Non c'è futuro senza convivenza

Inchiodati al presente dimentichiamo che la Terra ci è stata data in prestito dai nostri figli

Francesco Remotti

Francesco RemottiProfessore emerito di Antropologia culturale dell'Università di Torino

15 gennaio 2021

Coesistere e convivere sono due verbi molto simili, quasi sinonimi, per cui nel linguaggio quotidiano li usiamo talvolta in maniera indifferenziata. A pensarci bene, veicolano però significati un po’ diversi.

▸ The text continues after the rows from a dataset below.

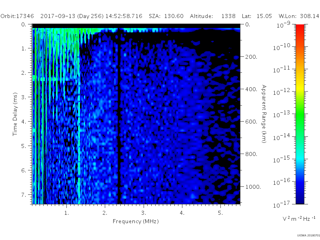Image resolution: width=320 pixels, height=240 pixels.
Task: Click the Apparent Range (km) axis title
Action: point(264,114)
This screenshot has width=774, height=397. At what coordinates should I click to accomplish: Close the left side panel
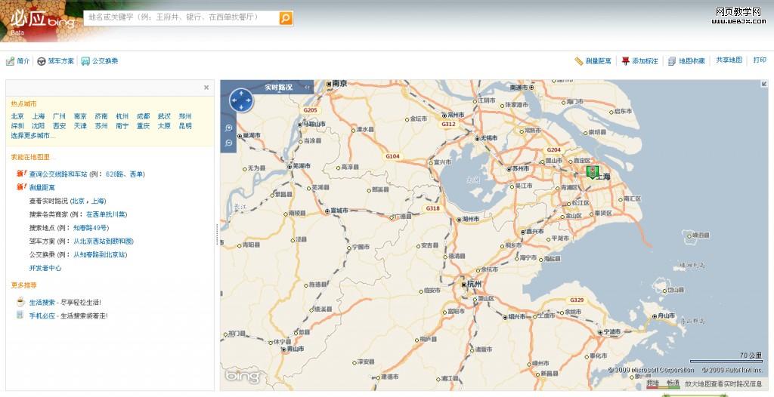pos(206,88)
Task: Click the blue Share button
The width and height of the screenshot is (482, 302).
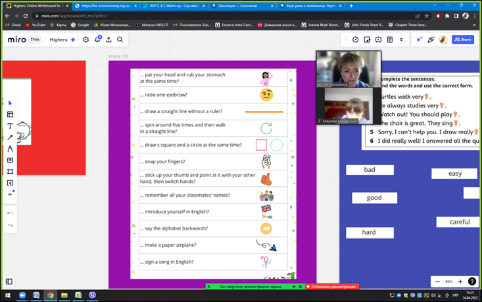Action: 463,39
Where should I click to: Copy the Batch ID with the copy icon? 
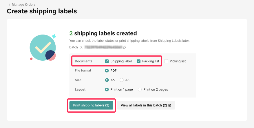125,47
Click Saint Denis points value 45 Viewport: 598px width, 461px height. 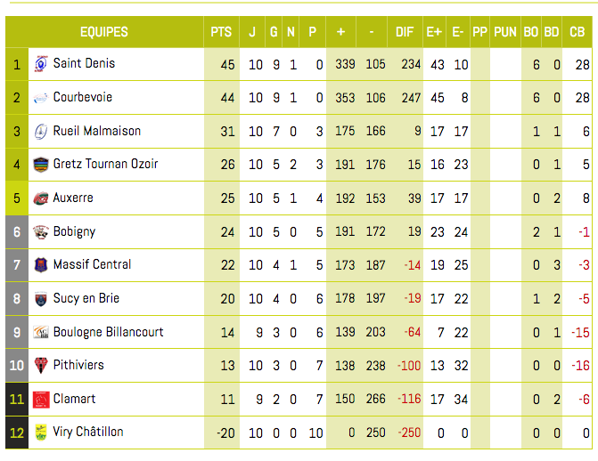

Se due persone abitano lo stesso alloggio, saremmo portati a dire che convivono, non che coesistono. Nella seconda metà del Novecento l’espressione “coesistenza pacifica” connotava la politica estera tra Stati Uniti e Unione Sovietica: in inglese si diceva peaceful coexistence e in russo mirnoye sosushchestvovaniye. Si diceva “coesistenza”, non “convivenza” (che in russo sarebbe sožitel'stvo, parola nella quale si intravede la radice žizn’, vita).

Il termine con-vivenza è costruito sull’idea del “vivere insieme” (in qualche misura, in qualche modo, a qualche livello). Co-esistenza invece contiene in sé tutt’altro tema. Esistere deriva dal latino ex-sistere, dove troviamo la preposizione ex- (da, fuori), e il verbo sistere, che significa stare, porsi, fermarsi (sistere è forma derivata e intensiva del verbo stostetistatumstare). A questo punto, possiamo immaginare che ex-sistere si addica a un oggetto il quale sta in qualche luogo. Ovviamente, non sta lì dall’eternità e dunque esce, emerge (ecco perché ex-) dal nulla, dalla terra, dalle mani dell’uomo e, fermandosi nel suo stare, manifesta appunto la sua esistenza. Un masso, una casa esistono: anche un albero, una persona, una società, uno Stato esistono. Se poi ci sono più alberi, più persone, più Stati che non si eliminano a vicenda, ma continuano a stare gli uni accanto agli altri entro un determinato spazio, diremo che essi coesistono.